=== Task directions ===
Put the lines of the records from the very first one through the line holding "Action: click(774, 579)", both included, into a numbered list, dropping any blank lines.

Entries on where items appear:
================================

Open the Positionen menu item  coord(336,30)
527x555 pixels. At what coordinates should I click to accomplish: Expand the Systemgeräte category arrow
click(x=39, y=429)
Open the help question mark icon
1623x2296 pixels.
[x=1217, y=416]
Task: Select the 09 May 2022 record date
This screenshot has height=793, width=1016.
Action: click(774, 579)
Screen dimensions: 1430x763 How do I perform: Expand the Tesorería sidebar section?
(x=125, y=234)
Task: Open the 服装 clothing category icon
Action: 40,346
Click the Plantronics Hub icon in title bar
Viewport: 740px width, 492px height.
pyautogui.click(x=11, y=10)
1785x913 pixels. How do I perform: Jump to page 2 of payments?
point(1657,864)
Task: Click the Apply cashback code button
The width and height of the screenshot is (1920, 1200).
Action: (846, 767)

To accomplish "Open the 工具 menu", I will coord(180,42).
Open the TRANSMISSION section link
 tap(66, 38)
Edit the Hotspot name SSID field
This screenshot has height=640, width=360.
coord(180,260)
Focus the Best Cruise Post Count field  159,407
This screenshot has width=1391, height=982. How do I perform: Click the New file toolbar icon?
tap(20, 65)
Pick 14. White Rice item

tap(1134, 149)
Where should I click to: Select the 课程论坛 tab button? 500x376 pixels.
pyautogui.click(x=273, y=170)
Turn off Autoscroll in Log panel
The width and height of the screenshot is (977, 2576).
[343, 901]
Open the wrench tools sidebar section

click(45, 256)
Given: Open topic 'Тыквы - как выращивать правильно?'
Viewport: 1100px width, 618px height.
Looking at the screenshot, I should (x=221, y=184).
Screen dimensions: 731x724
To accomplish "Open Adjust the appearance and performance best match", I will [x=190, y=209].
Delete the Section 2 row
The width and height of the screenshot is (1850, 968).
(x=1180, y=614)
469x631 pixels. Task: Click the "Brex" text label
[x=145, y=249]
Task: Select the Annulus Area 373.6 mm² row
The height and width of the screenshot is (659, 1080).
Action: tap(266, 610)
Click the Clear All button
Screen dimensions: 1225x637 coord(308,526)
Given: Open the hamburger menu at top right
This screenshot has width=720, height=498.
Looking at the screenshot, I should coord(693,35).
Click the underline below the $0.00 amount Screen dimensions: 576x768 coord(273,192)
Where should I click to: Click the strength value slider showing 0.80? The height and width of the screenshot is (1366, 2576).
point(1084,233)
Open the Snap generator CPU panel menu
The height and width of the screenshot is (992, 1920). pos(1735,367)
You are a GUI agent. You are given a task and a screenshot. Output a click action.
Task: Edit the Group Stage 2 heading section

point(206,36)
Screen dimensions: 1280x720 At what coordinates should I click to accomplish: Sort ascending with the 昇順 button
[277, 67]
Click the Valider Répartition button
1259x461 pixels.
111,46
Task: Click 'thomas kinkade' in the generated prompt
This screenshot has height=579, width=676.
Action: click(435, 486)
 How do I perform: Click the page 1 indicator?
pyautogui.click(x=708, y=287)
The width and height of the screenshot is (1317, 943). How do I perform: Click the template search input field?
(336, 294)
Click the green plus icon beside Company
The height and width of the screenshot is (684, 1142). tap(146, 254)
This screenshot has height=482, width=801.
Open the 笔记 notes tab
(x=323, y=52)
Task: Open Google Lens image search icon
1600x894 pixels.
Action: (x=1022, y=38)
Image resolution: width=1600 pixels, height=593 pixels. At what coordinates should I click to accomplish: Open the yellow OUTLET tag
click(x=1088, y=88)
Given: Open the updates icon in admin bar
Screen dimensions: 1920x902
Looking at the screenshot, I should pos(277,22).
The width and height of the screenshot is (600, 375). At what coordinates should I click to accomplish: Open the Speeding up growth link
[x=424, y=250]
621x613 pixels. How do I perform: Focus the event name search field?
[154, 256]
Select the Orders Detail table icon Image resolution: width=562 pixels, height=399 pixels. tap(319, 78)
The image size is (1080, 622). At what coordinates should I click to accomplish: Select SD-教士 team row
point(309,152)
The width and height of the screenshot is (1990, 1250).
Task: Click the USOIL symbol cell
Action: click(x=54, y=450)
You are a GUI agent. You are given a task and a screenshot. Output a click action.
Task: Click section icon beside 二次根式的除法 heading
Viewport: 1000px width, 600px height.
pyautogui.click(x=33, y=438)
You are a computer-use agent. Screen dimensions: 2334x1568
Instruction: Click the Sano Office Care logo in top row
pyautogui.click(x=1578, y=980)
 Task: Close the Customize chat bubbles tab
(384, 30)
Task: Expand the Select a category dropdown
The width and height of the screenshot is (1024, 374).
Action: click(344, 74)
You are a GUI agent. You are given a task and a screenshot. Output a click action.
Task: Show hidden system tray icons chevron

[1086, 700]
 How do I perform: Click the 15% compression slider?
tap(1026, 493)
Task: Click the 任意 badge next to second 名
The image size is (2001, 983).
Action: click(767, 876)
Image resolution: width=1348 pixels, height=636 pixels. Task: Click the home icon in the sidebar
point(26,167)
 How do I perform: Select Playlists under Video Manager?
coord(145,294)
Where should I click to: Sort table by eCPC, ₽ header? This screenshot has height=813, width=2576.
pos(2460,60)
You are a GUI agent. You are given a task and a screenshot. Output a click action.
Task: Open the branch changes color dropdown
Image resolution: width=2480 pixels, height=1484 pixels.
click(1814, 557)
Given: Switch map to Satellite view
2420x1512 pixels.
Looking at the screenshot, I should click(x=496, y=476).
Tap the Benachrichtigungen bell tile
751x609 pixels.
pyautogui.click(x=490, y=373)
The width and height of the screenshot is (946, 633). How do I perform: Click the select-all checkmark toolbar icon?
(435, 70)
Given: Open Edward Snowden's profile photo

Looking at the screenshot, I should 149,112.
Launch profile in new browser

================================

=== Result for this task ===
1. Open the Positionen menu item  coord(336,30)
2. 527x555 pixels. At what coordinates should I click to accomplish: Expand the Systemgeräte category arrow
3. click(x=39, y=429)
4. Open the help question mark icon
5. 1623x2296 pixels.
6. [x=1217, y=416]
7. Task: Select the 09 May 2022 record date
8. This screenshot has height=793, width=1016.
9. Action: click(774, 579)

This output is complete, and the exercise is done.